━━━ DATASET CONTENT ━━━

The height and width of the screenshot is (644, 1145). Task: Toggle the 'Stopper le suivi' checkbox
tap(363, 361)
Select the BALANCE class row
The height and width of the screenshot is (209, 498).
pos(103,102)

━━━

WHAT YOU ARE ASKED TO DO: All the entries should be output exactly as given.

ANSWER TO THIS TASK:
The height and width of the screenshot is (644, 1145). Task: Toggle the 'Stopper le suivi' checkbox
tap(363, 361)
Select the BALANCE class row
The height and width of the screenshot is (209, 498).
pos(103,102)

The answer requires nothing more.